Data for processing ::
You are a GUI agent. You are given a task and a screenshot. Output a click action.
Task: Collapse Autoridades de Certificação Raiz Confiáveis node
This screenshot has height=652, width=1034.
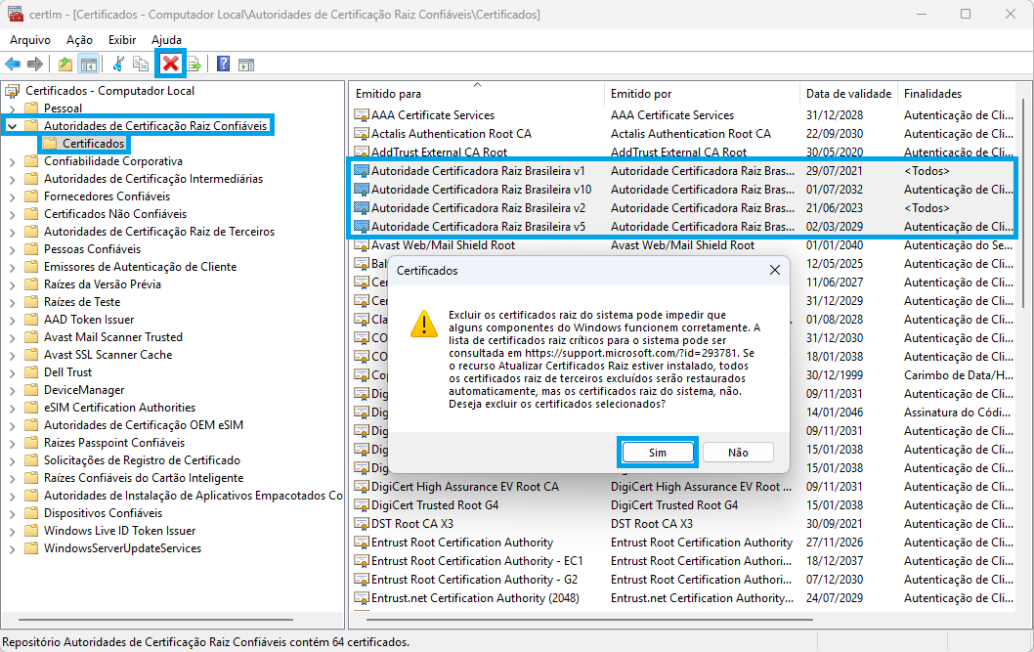(11, 126)

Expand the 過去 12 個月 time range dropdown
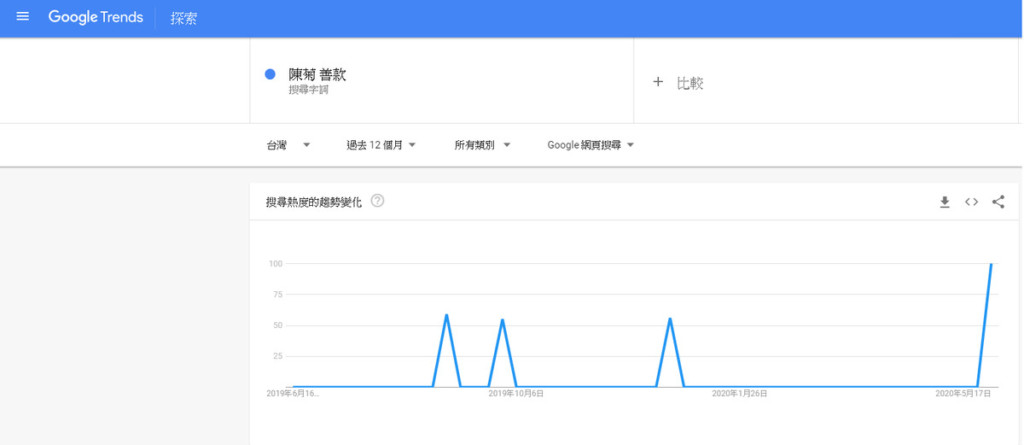[x=380, y=145]
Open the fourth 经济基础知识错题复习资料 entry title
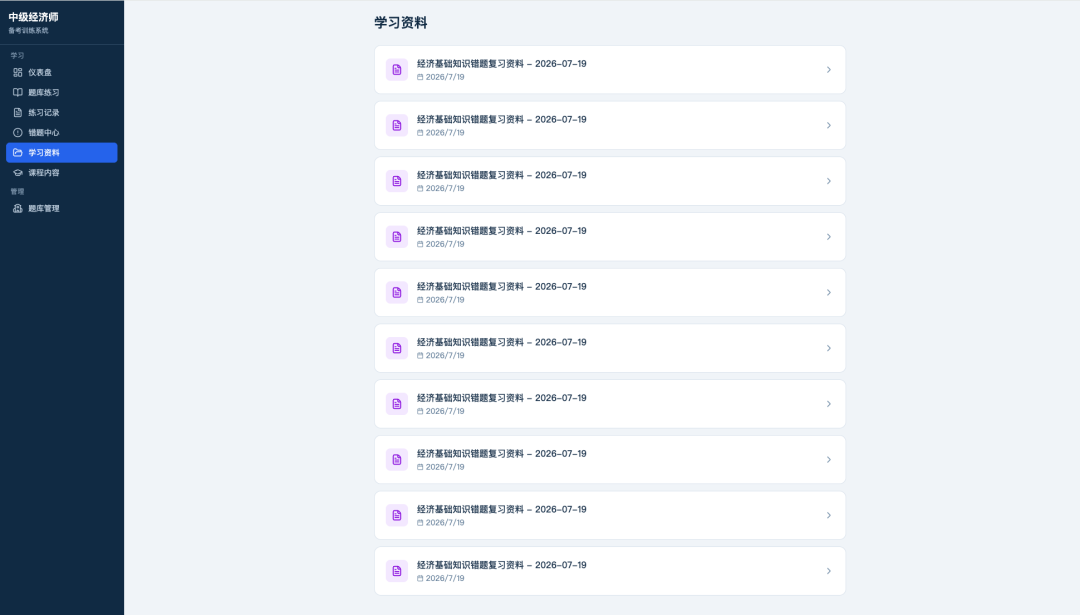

What you need to do :: Return every line of the records above word for word, omitting the pictures.

Solution for this problem ::
You are a GUI agent. You are given a task and a screenshot. Output a click action.
Task: Collapse Autoridades de Certificação Raiz Confiáveis node
This screenshot has height=652, width=1034.
(11, 126)

Expand the 過去 12 個月 time range dropdown
[x=380, y=145]
Open the fourth 经济基础知识错题复习资料 entry title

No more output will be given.